In jedem der drei Täler finden sich alle Arten von Skipisten und Boarderparks. Die Boarderparks haben Vollausstattung mit Schanzen, Tischen, Halfpipes und Boarder- und Skiercross, der beliebteste Snowpark liegt oberhalb Meribel-Mottaret. Im Moonpark in Meribel kann man vom kleinen Hüpfer bis zu filmreifen Sprüngen alles beobachten.
Die Pistenpflege in dem riesigen Gebiet ist perfekt, die Liftanlagen modern, aber der Service an den Liften und die Beschilderung der Pisten lassen ein gewisses "laissez faire" erkennen. Absolut unerlässlich ist es, den Pistenplan dabei zu haben, damit man am Abend wieder rechtzeitig in seinen Talort zurück findet.
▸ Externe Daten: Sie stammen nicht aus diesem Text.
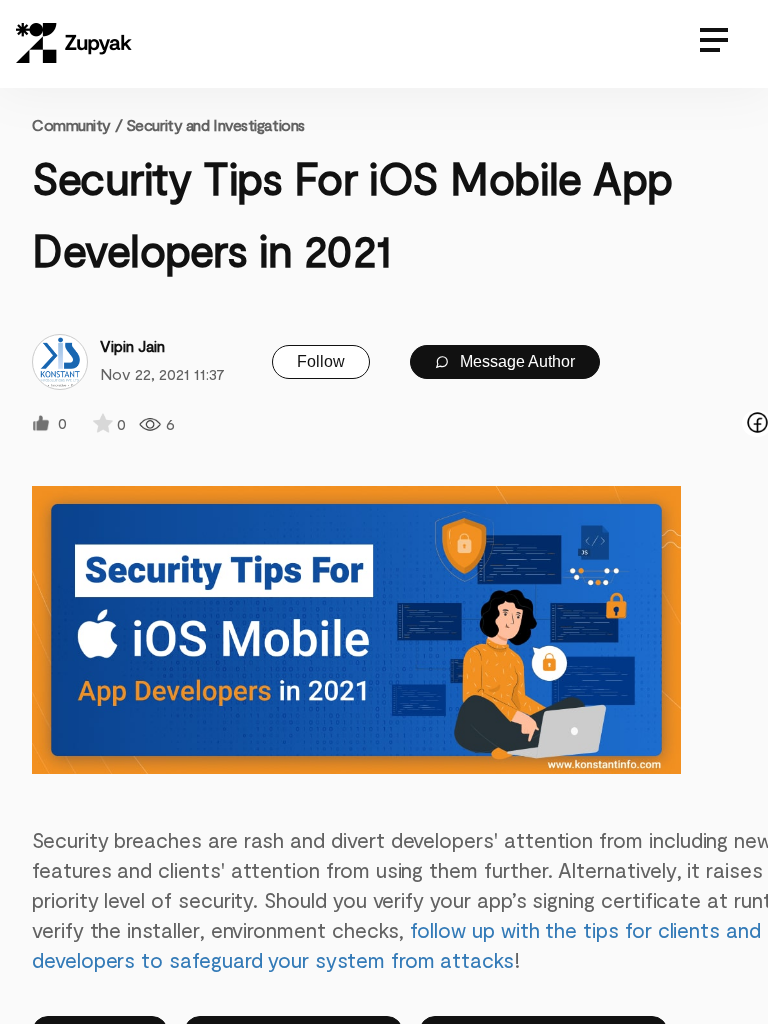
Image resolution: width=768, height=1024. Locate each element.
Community (77, 124)
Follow (321, 361)
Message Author (515, 361)
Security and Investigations (215, 124)
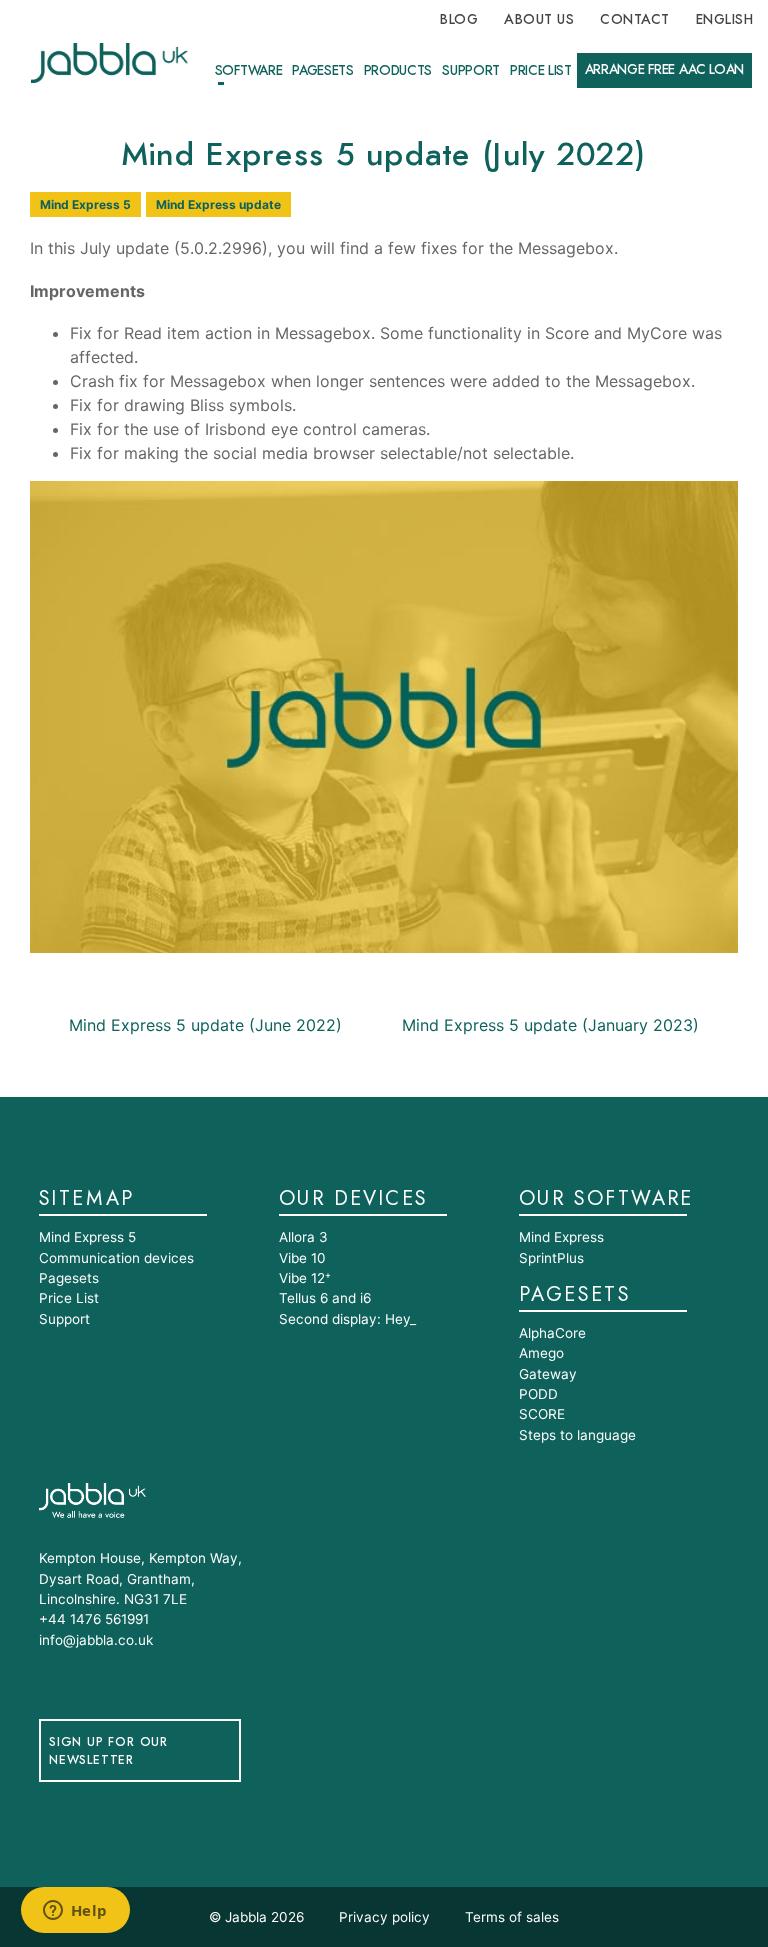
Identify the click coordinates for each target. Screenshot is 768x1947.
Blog (459, 20)
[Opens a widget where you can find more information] (75, 1912)
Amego (541, 1353)
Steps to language (577, 1435)
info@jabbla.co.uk (96, 1640)
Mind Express (561, 1237)
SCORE (542, 1414)
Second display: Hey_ (347, 1319)
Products (398, 71)
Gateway (548, 1374)
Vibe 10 (302, 1258)
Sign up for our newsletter (108, 1751)
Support (471, 71)
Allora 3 (303, 1237)
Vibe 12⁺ (305, 1278)
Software (248, 71)
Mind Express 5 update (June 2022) (203, 1025)
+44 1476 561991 (94, 1619)
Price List (541, 71)
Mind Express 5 (85, 204)
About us (539, 20)
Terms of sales (512, 1917)
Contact (634, 20)
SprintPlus (551, 1258)
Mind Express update (218, 204)
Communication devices (116, 1258)
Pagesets (322, 71)
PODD (538, 1394)
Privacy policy (384, 1917)
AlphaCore (552, 1333)
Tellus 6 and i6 (325, 1298)
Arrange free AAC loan (664, 69)
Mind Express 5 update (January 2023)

Und tatsächlich: Etwa 50 Personen pro Tag verlieren in dem riesigen Skigebiet den Überblick und finden alleine nicht zurück zum Ausgangsort.
Wer auf der Suche nach eher einfachen Abfahrten ist, der ist in Courchevel bestens aufgehoben. In Meribel sind die Pisten schon etwas anspruchsvoller, und in Val Thorens finden sportliche Fahrer die steilsten Pisten; aufgrund der Höhe und Nordexposition ist hier auch der beste Schnee zu finden.
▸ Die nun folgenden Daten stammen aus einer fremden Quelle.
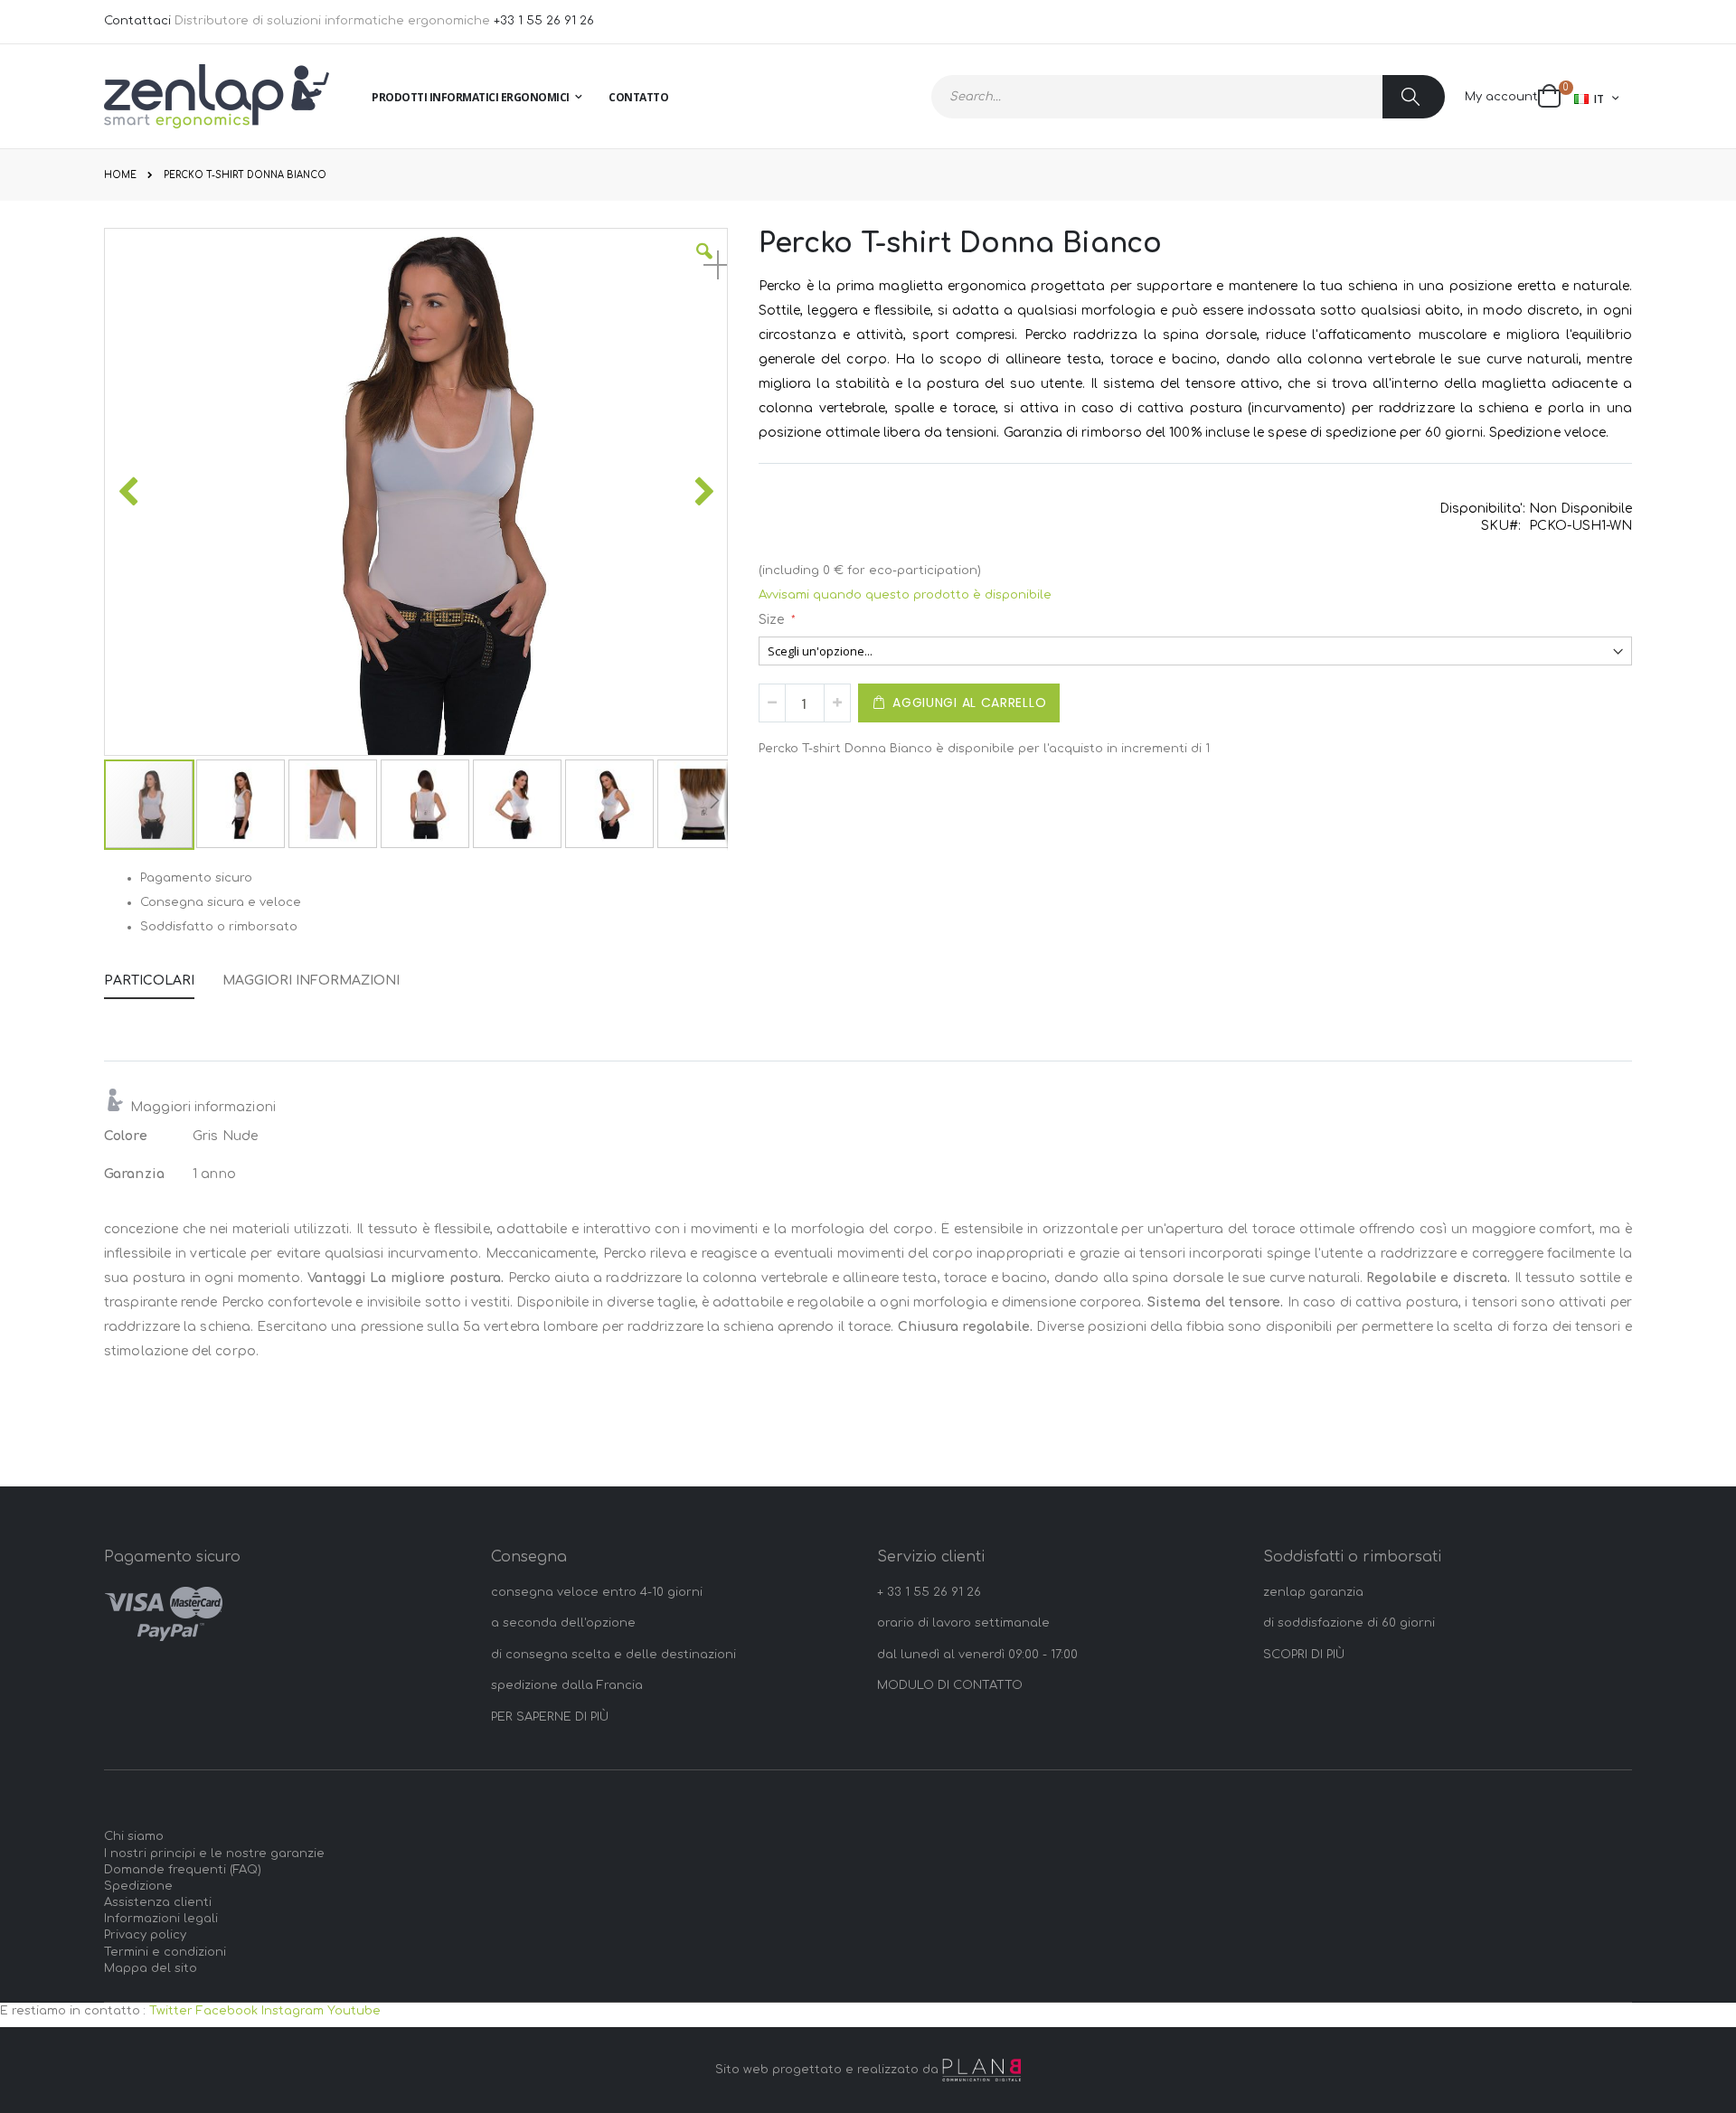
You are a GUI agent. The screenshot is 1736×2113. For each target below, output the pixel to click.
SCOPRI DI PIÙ (1303, 1654)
Tiefschneefahrer kommen in Les Menuires und St.Martin auf ihre Kosten: Hier warten fast unendlich viele Möglichkeiten auf Variantenfahrer, in ungefährlichem Terrain abseits der Piste zu fahren. Die unbestrittenen Highlights im Skigebiet sind die Abfahrten vom Mont Vallon nach Mottaret, von der Cime de Caron nach Val Thorens oder die Varianten am Point de la Masse. Nicht auslassen darf man die olympische Abfahrt der Damen Face am Roc de Fer. Auf der anderen Seite des Roc de Fer finden sich diverse Variantenabfahrten parallel zur genussvollen Piste Jerusalem hinab auf die Straße zwischen Beranger und St. Martin. Interessant sind die Freeridekurse der Skischulen, in denen ohne Lernzwang die besten Tiefschneehänge gesucht werden - das ist dann Liberté in den französischen Alpen, Freiheit ohne gleichen.